• [Your objective] Reproduce the records below exactly as shown.

Excerpts from a dataset
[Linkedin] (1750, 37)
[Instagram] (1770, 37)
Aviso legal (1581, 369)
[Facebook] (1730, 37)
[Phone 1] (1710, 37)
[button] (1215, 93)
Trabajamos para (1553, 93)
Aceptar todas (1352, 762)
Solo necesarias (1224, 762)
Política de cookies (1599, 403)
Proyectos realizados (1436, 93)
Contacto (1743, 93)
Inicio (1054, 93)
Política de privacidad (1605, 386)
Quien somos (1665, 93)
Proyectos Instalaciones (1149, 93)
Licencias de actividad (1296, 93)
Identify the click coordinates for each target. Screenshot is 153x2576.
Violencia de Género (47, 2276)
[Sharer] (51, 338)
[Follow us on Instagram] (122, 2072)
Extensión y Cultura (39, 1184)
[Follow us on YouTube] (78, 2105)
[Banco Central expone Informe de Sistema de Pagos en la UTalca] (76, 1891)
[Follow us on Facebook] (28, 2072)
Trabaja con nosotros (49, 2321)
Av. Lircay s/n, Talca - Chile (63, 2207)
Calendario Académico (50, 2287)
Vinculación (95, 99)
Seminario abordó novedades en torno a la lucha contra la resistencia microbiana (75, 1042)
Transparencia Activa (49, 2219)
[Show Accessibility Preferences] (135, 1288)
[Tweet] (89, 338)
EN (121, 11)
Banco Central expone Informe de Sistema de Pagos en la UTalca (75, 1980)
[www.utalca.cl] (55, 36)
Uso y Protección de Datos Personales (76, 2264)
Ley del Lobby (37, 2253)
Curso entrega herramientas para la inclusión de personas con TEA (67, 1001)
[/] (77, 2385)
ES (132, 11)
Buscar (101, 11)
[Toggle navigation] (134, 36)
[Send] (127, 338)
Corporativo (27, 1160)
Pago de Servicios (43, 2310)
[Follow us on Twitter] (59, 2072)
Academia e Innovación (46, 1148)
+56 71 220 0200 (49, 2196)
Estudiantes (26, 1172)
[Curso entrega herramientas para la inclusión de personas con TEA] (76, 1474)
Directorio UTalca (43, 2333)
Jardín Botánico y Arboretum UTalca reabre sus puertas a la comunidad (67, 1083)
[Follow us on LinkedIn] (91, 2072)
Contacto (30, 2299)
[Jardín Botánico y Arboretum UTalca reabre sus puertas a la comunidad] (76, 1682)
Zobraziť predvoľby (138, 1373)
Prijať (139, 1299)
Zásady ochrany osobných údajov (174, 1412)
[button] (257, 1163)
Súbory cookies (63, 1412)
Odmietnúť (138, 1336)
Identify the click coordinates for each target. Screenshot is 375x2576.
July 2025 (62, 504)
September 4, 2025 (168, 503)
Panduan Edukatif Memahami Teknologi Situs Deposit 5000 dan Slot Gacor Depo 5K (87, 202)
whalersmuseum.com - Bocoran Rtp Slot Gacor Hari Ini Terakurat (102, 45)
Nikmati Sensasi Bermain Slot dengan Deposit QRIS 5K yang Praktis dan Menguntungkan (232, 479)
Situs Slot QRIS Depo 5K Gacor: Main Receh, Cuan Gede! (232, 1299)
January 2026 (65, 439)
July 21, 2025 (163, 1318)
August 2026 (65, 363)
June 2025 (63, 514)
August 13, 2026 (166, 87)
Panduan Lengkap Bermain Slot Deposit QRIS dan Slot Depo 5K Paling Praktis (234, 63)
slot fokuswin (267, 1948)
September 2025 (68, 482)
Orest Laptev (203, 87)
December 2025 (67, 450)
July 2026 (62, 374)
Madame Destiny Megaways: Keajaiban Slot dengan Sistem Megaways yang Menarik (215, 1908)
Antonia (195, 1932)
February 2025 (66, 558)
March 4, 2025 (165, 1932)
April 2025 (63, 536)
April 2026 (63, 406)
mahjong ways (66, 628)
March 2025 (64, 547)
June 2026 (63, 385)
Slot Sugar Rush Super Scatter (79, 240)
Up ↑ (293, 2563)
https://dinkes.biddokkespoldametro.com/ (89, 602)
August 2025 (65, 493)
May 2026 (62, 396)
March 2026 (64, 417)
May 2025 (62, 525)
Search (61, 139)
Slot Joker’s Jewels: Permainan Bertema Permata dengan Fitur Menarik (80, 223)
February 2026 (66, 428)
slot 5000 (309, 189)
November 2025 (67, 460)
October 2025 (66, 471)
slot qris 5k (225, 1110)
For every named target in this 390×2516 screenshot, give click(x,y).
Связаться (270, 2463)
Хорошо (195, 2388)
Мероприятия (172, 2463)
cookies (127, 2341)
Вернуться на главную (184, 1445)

• [Solution to this task]
[Linkedin] (1750, 37)
[Instagram] (1770, 37)
Aviso legal (1581, 369)
[Facebook] (1730, 37)
[Phone 1] (1710, 37)
[button] (1215, 93)
Trabajamos para (1553, 93)
Aceptar todas (1352, 762)
Solo necesarias (1224, 762)
Política de cookies (1599, 403)
Proyectos realizados (1436, 93)
Contacto (1743, 93)
Inicio (1054, 93)
Política de privacidad (1605, 386)
Quien somos (1665, 93)
Proyectos Instalaciones (1149, 93)
Licencias de actividad (1296, 93)
Identify the click coordinates for each target. Screenshot is 153x2576.
Violencia de Género (47, 2276)
[Sharer] (51, 338)
[Follow us on Instagram] (122, 2072)
Extensión y Cultura (39, 1184)
[Follow us on YouTube] (78, 2105)
[Banco Central expone Informe de Sistema de Pagos en la UTalca] (76, 1891)
[Follow us on Facebook] (28, 2072)
Trabaja con nosotros (49, 2321)
Av. Lircay s/n, Talca - Chile (63, 2207)
Calendario Académico (50, 2287)
Vinculación (95, 99)
Seminario abordó novedades en torno a la lucha contra la resistencia microbiana (75, 1042)
Transparencia Activa (49, 2219)
[Show Accessibility Preferences] (135, 1288)
[Tweet] (89, 338)
EN (121, 11)
Banco Central expone Informe de Sistema de Pagos en la UTalca (75, 1980)
[www.utalca.cl] (55, 36)
Uso y Protección de Datos Personales (76, 2264)
Ley del Lobby (37, 2253)
Curso entrega herramientas para la inclusión de personas con TEA (67, 1001)
[/] (77, 2385)
ES (132, 11)
Buscar (101, 11)
[Toggle navigation] (134, 36)
[Send] (127, 338)
Corporativo (27, 1160)
Pago de Servicios (43, 2310)
[Follow us on Twitter] (59, 2072)
Academia e Innovación (46, 1148)
+56 71 220 0200 (49, 2196)
Estudiantes (26, 1172)
[Curso entrega herramientas para la inclusión de personas con TEA] (76, 1474)
Directorio UTalca (43, 2333)
Jardín Botánico y Arboretum UTalca reabre sus puertas a la comunidad (67, 1083)
[Follow us on LinkedIn] (91, 2072)
Contacto (30, 2299)
[Jardín Botánico y Arboretum UTalca reabre sus puertas a la comunidad] (76, 1682)
Zobraziť predvoľby (138, 1373)
Prijať (139, 1299)
Zásady ochrany osobných údajov (174, 1412)
[button] (257, 1163)
Súbory cookies (63, 1412)
Odmietnúť (138, 1336)
Identify the click coordinates for each target. Screenshot is 375x2576.
July 2025 (62, 504)
September 4, 2025 (168, 503)
Panduan Edukatif Memahami Teknologi Situs Deposit 5000 dan Slot Gacor Depo 5K (87, 202)
whalersmuseum.com - Bocoran Rtp Slot Gacor Hari Ini Terakurat (102, 45)
Nikmati Sensasi Bermain Slot dengan Deposit QRIS 5K yang Praktis dan Menguntungkan (232, 479)
Situs Slot QRIS Depo 5K Gacor: Main Receh, Cuan Gede! (232, 1299)
January 2026 (65, 439)
July 21, 2025 (163, 1318)
August 2026 (65, 363)
June 2025 (63, 514)
August 13, 2026 (166, 87)
Panduan Lengkap Bermain Slot Deposit QRIS dan Slot Depo 5K Paling Praktis (234, 63)
slot fokuswin (267, 1948)
September 2025 (68, 482)
Orest Laptev (203, 87)
December 2025 (67, 450)
July 2026 (62, 374)
Madame Destiny Megaways: Keajaiban Slot dengan Sistem Megaways yang Menarik (215, 1908)
Antonia (195, 1932)
February 2025 (66, 558)
March 4, 2025 (165, 1932)
April 2025 (63, 536)
April 2026 (63, 406)
mahjong ways (66, 628)
March 2025 (64, 547)
June 2026 (63, 385)
Slot Sugar Rush Super Scatter (79, 240)
Up ↑ (293, 2563)
https://dinkes.biddokkespoldametro.com/ (89, 602)
August 2025 (65, 493)
May 2026 (62, 396)
March 2026 (64, 417)
May 2025 (62, 525)
Search (61, 139)
Slot Joker’s Jewels: Permainan Bertema Permata dengan Fitur Menarik (80, 223)
February 2026 (66, 428)
slot 5000 (309, 189)
November 2025 (67, 460)
October 2025 (66, 471)
slot qris 5k (225, 1110)
For every named target in this 390×2516 screenshot, give click(x,y).
Связаться (270, 2463)
Хорошо (195, 2388)
Мероприятия (172, 2463)
cookies (127, 2341)
Вернуться на главную (184, 1445)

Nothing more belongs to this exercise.